Can Python's string .format() be made safe for

2019-02-08 13:11发布

问题:

I'm working on a web app where users will be able to supply strings that the server will then substitute variables into.

Preferably I'd like to use PEP 3101 format() syntax and I'm looking at the feasibility of overriding methods in Formatter to make it secure for untrusted input.

Here are the risks I can see with .format() as it stands:

  • Padding lets you specify arbitrary lengths, so '{:>9999999999}'.format(..) could run the server out of memory and be a DOS. I'd need to disable this.
  • Format lets you access the fields inside objects, which is useful, but it's creepy that you can access dunder variables and start drilling into bits of the standard library. There's no telling where there might be a getattr() that has side effects or returns something secret. I would whitelist attribute/index access by overriding get_field().
  • I'd need to catch some exceptions, naturally.

My assumptions are:

  • None of the traditional C format string exploits apply to Python, because specifying a parameter is a bounds-checked access into a collection, rather than directly popping off the thread's stack.
  • The web framework I'm using escapes every variable that's substituted into a page template, and so long as it's the last stop before output, I'm safe from cross-site scripting attacks emerging from de-escaping.

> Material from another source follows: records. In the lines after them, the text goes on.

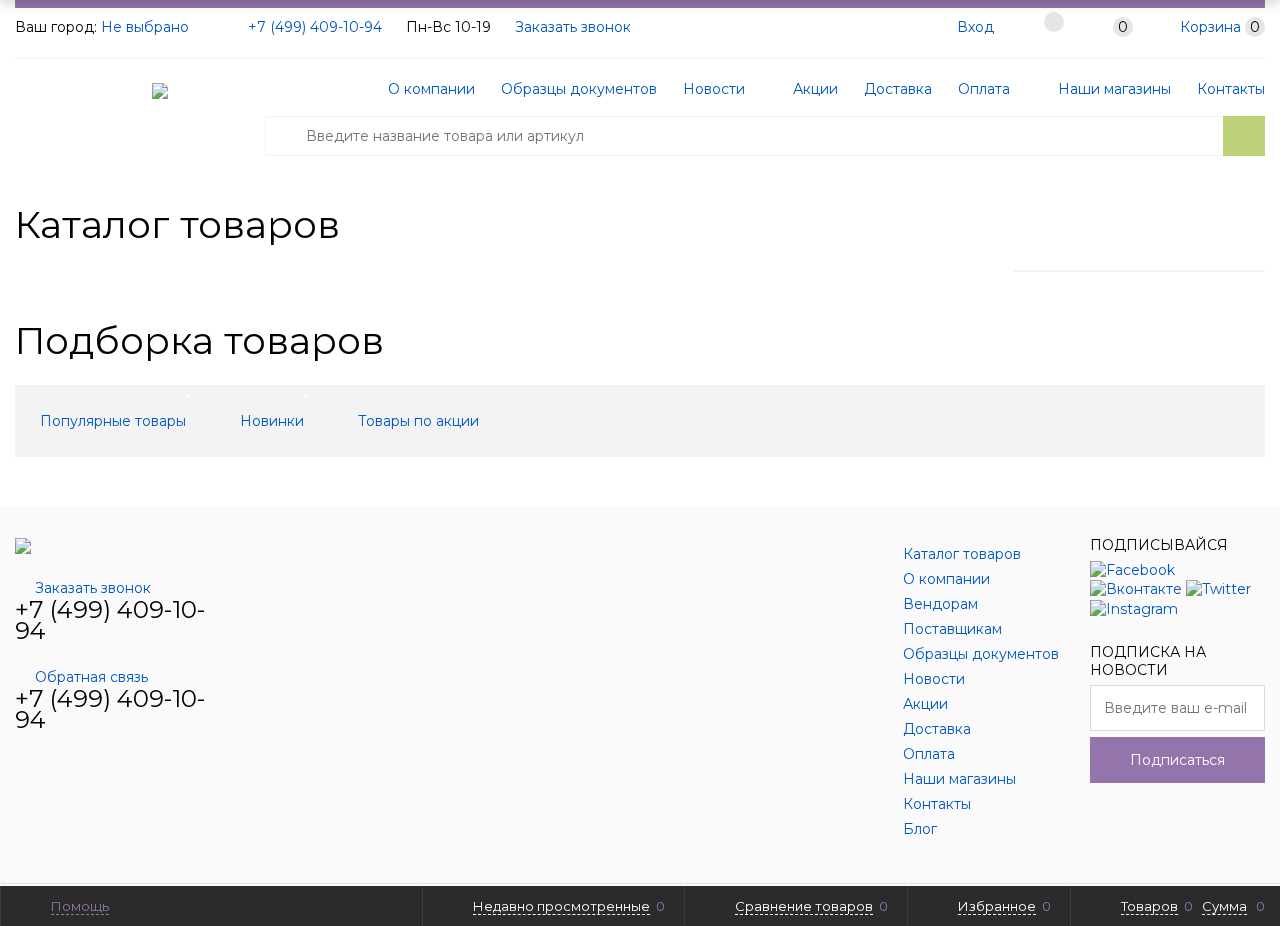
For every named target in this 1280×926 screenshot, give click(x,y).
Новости (714, 89)
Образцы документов (579, 89)
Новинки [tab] (272, 421)
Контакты (1231, 89)
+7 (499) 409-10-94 (315, 27)
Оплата (984, 89)
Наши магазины (1112, 89)
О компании (431, 89)
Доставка (898, 89)
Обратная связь (91, 677)
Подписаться (1177, 760)
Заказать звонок (573, 27)
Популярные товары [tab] (113, 421)
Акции (813, 89)
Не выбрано (147, 27)
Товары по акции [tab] (418, 421)
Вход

What are your thoughts? Possible? Impossible? Merely unwise?


Edit: Armin Ronacher outlines a nasty information leak if you don't filter out dunder variable access, but seems to regard securing format() as feasible:

{local_foo.__init__.__globals__[secret_global]}

http://lucumr.pocoo.org/2016/12/29/careful-with-str-format/

(Personally, I didn't actually go the untrusted format() route in my product, but am updating for the sake of completeness)

回答1:

Good instinct. Yes, an attacker being able to supply arbitrary format string is a vulnerability under python.

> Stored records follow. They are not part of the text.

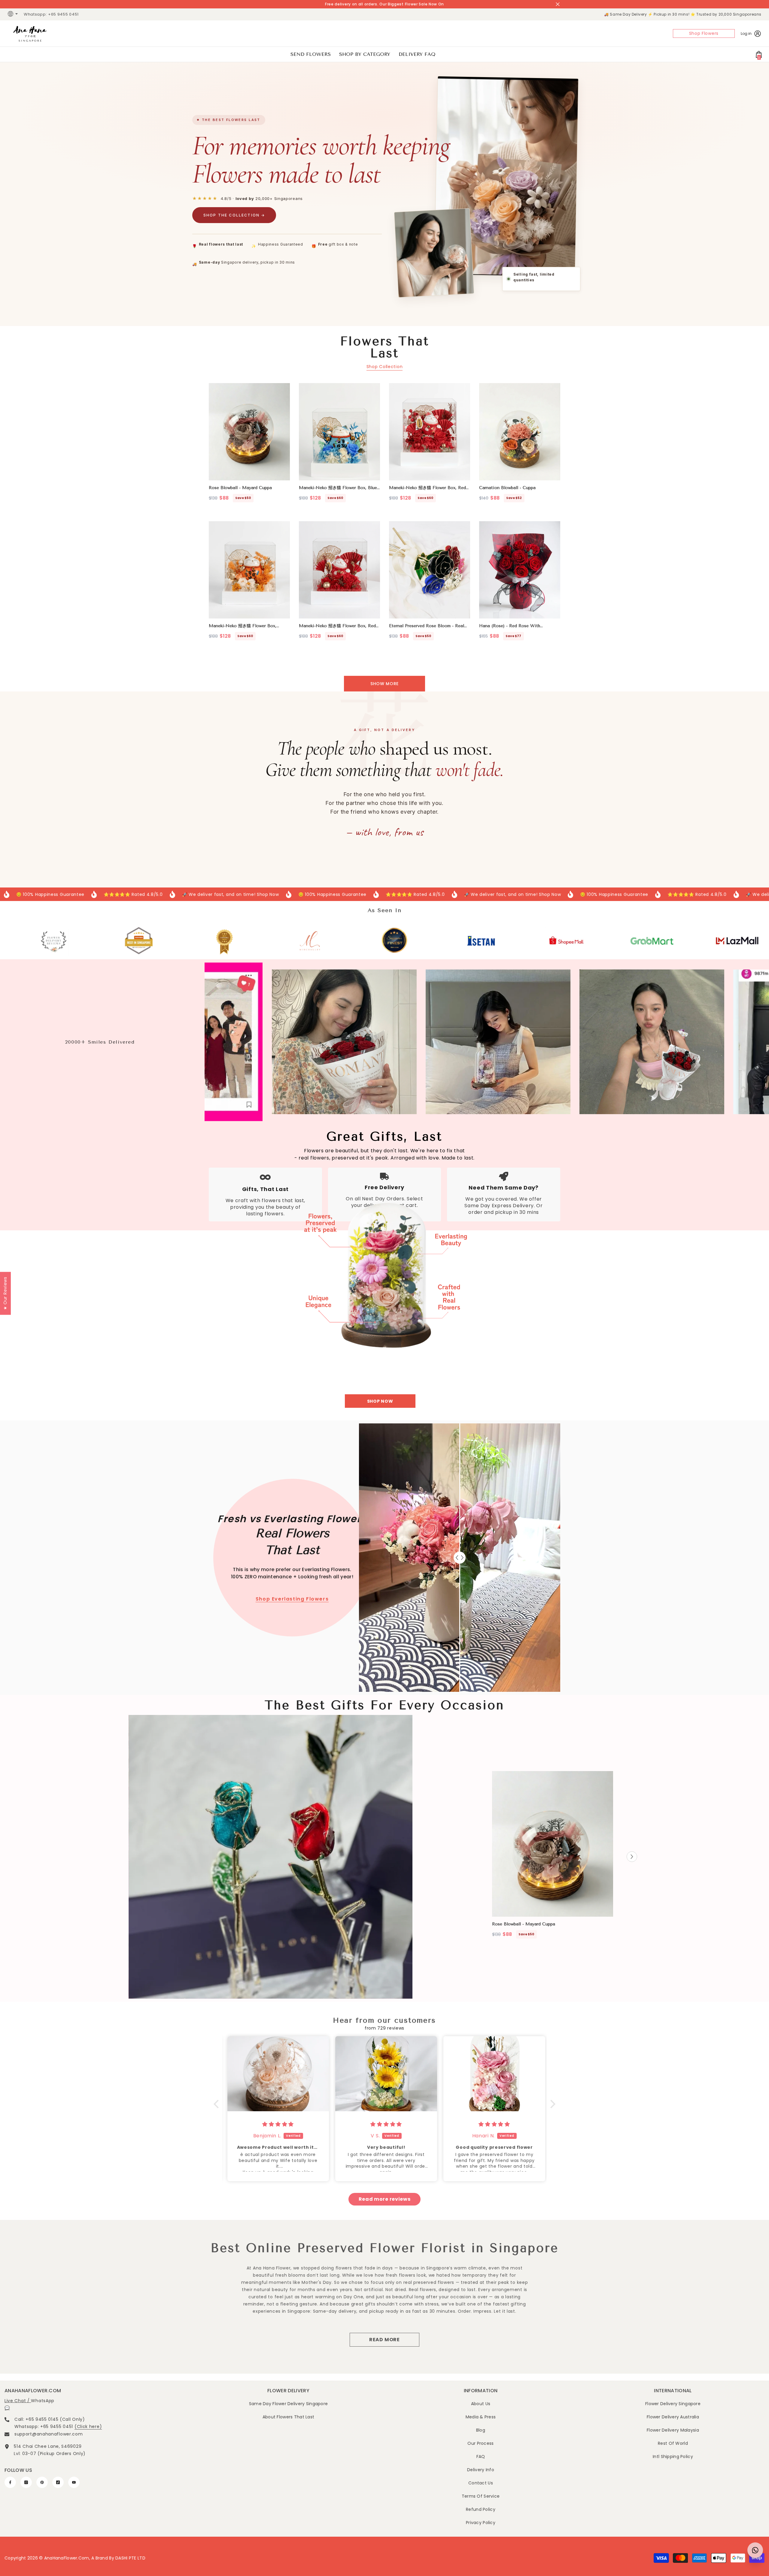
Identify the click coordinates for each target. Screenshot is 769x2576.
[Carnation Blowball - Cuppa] (519, 431)
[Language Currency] (14, 14)
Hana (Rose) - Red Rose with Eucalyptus (509, 626)
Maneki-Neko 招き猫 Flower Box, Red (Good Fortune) (427, 488)
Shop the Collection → (234, 215)
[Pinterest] (42, 2482)
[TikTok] (58, 2482)
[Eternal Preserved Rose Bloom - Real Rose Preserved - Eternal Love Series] (429, 569)
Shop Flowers (704, 33)
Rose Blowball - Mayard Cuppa (240, 487)
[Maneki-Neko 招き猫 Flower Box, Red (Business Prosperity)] (339, 569)
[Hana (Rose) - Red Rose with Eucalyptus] (519, 569)
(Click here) (88, 2426)
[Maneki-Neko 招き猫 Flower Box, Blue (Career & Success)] (339, 431)
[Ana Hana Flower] (384, 1271)
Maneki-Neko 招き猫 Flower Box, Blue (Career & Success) (338, 488)
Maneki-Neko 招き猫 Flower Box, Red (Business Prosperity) (337, 626)
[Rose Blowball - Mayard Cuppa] (249, 431)
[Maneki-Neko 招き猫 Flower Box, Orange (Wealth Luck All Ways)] (249, 569)
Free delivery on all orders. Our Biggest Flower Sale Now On (384, 4)
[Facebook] (10, 2482)
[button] (632, 1857)
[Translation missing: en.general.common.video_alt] (270, 1857)
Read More (384, 2339)
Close (557, 4)
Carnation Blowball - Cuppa (507, 487)
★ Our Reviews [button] (5, 1293)
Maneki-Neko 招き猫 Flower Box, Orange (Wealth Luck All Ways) (242, 626)
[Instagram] (26, 2482)
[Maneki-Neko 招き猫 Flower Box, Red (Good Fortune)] (429, 431)
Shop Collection (384, 367)
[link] (43, 941)
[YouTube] (74, 2482)
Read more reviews (385, 2199)
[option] (552, 1857)
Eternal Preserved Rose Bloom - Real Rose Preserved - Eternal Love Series (428, 626)
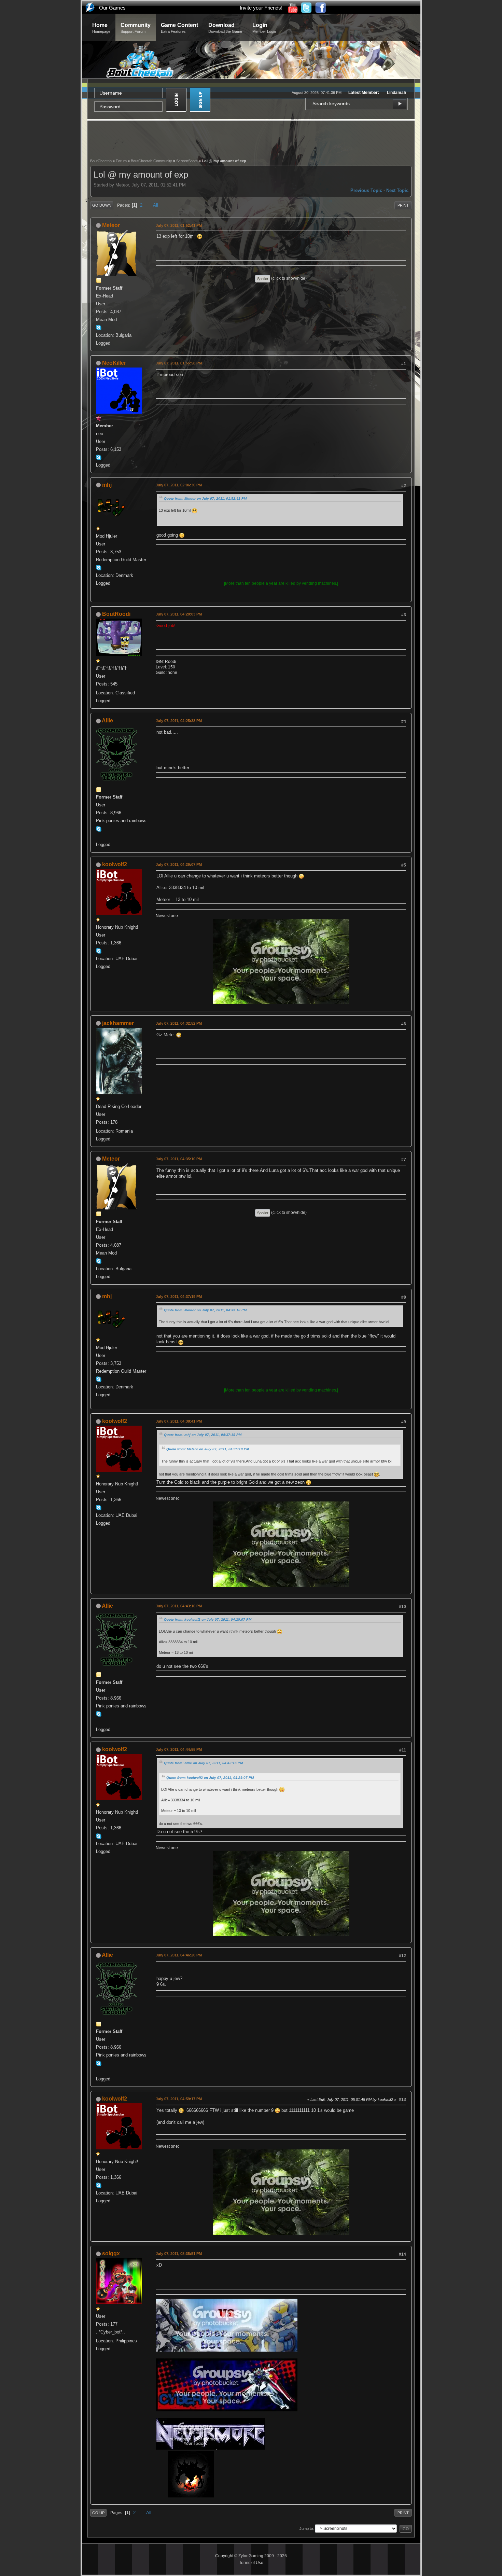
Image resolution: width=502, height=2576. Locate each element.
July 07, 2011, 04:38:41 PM (179, 1421)
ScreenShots (187, 161)
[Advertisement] (251, 138)
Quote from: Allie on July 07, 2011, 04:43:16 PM (203, 1763)
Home (101, 27)
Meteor (111, 225)
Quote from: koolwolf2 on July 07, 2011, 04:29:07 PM (207, 1619)
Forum (121, 161)
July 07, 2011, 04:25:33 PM (179, 721)
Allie (107, 720)
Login (264, 27)
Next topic (397, 190)
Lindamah (396, 92)
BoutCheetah (101, 161)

  • The denial of service is probably the most simple to address. In this case, limiting the size of the string or the number of operators within the string will mitigate this issue. There should be a setting where no reasonable user will need to generate a string with more variables than X, and this amount of computation isn't at risk of being exploited in a DoS attack.
  • Being able to access attributes within an object could be dangerous. However, I don't think that the Object parent class has any useful information. The object supplied to the format would have to contain something sensitive. In any case, this type of notation can limited with a regular expression.
  • If the format strings are user supplied then a user might need to know the error message for debugging. However, error mesages can contain senstive information such as local paths or class names. Make sure to limit the information that an attacker can obtain.

Look over the python format string specification and forbid functionality you don't want the user to have with a regex.